I installed an SSD system drive (plus three more large 3.5″ SATA volumes in the other hard disk slots, to accommodate large project files, audio samples, etc.) and 64GB of 1333MHz DDR3 RAM in the dual CPU tray. The trickiest part of the build was getting the Mac Pro to communicate with some much newer Apple peripherals I already had.

With the laptop, I was running a triple screen setup via Thunderbolt – the MacBook Pro’s built-in screen was the first display, and I had two Apple 27″ Thunderbolt Displays mounted on the wall above my desk in the studio for running audio software which requires a lot of screen space.

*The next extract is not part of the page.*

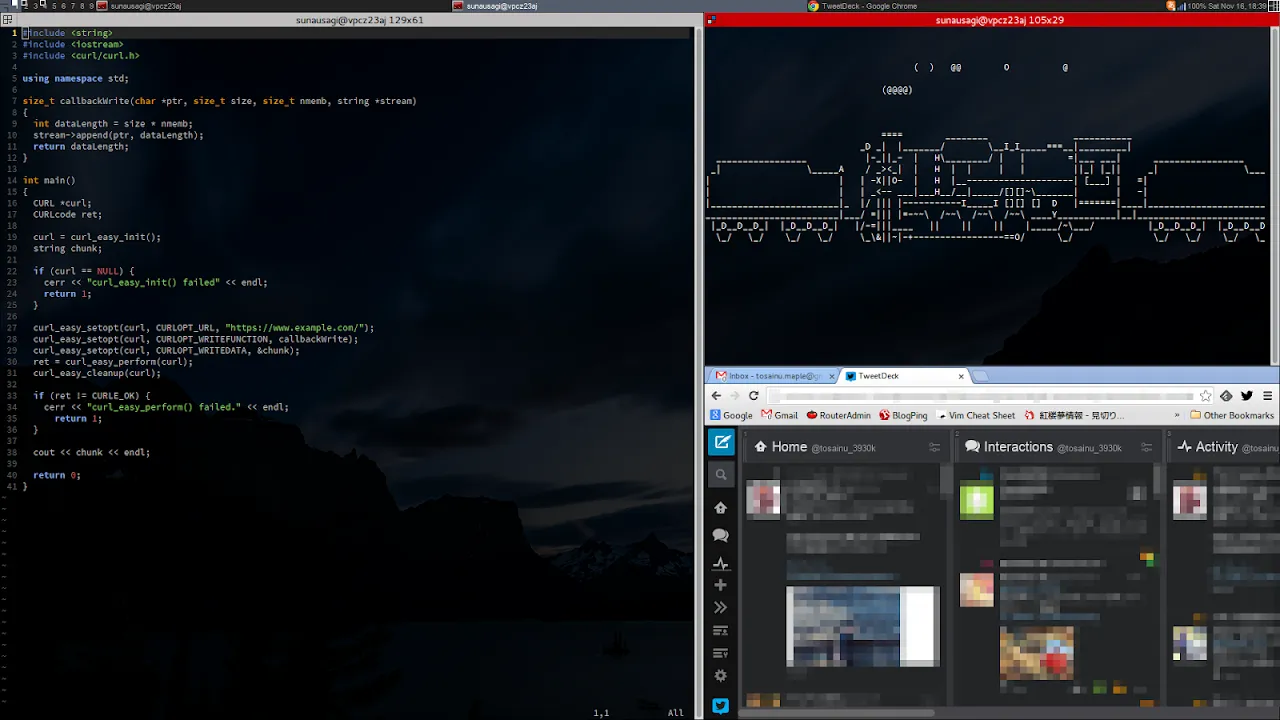The width and height of the screenshot is (1280, 720).
Task: Open the RouterAdmin bookmark
Action: 838,415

The Thunderbolt displays were daisychained together via Thunderbolt, and running from the MacBook Pro. An eGPU allowed this setup to function without the laptop exploding due to thermal throttling.

The ‘cheesegrater’ Mac Pros do not have any native Thunderbolt support. But they do have PCIe slots, and people on the MacRumors forum had started to install third-party Thunderbolt PCIe cards into these machines with varying degrees of success. The key thing is to ‘flash’ the Thunderbolt card, and then modify the firmware of the Mac Pro to recognise it as such. Although I watched some excellent video tutorials on doing this whole process yourself, I ended up buying a pre-flashed GC-TITAN RIDGE Thunderbolt PCIe card from a company called dqupgrade – which came with instructions on how to use OpenCore to modify the Mac’s EFI to ‘see’ the card – purely out of convenience.

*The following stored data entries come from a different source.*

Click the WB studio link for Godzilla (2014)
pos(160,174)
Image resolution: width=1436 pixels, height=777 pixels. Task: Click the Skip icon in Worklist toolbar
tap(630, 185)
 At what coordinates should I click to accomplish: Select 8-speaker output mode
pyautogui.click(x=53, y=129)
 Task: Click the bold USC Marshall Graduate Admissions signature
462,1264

Because I needed to send video over Thunderbolt, I needed to get my GPU to communicate with a Thunderbolt PCIe card too. I already knew I’d need to upgrade the graphics card in the Mac Pro, as I wanted to run this Mac on macOS 10.14.6 (‘Mojave’), and that requires a ‘Metal’-compatible graphics unit. I opted for a Sapphire Radeon RX580 with two DisplayPort outputs, which I could then feed into the Mini DisplayPort inputs of the flashed GC-TITAN RIDGE card, to carry video over Thunderbolt.

So far, I was following a path trodden by a number of Mac Pro (or Hackintosh) modifiers. But my setup involved two Thunderbolt displays, and I couldn’t find any literature online from anyone who had experience of driving more than one Thunderbolt video peripheral at a time from a flashed PCIe card in a Mac Pro 5,1 – so I had to do a bit of trial-and-error in my studio.

I had assumed that the Thunderbolt ports built into the backs of the Thunderbolt Displays would no longer be active, and that each display would have to be connected individually to the GC-TITAN RIDGE card (which thankfully has two Thunderbolt 3 outputs on it; obviously I am using Apple’s vastly overpriced Thunderbolt 3 to Thunderbolt 2 converters in order to connect the Displays’ own data cables).

In fact, the opposite ended up being true – connecting each display to its own Thunderbolt output on the back of the Mac Pro meant that only one display would be active (whichever was plugged in first; which at least told me that both ports were outputting video over Thunderbolt, and that both displays were communicating with the GPU – just not at the same time!). However, if I connected one Thunderbolt Display to one of the GC-TITAN RIDGE’s ports, and then daisychained the second from the first screen’s onboard Thunderbolt port (as I had done in my old setup, running off my laptop), I could actually drive both displays at once via Thunderbolt – providing I was sending two separate video signals from the Radeon RX580 to the Mini DisplayPort inputs on the GC-TITAN RIDGE.

Here is a short video of the moment I first got that configuration working:

That proves (as I mention in the video) that I am sending both video and data over Thunderbolt. The Mac’s own System Information window also bears this out.

There are some anomalies in this setup, still. The Apple Thunderbolt Displays were designed to act as an all-in-one hub for all kinds of connections (which were popular at the time of release), almost like an iMac without a processor – the back of each unit has three USB 2.0 sockets, a FireWire 800 port and an ethernet port, as well as the onboard Thunderbolt 2 connection I already mentioned. All of these connections work perfectly and communicate with the Mac – except, for some reason, the FireWire 800 ports. Luckily the Mac Pro itself has four FireWire 800 ports built-in, so being unable to use the ones on the backs of the screens is not a huge issue for me.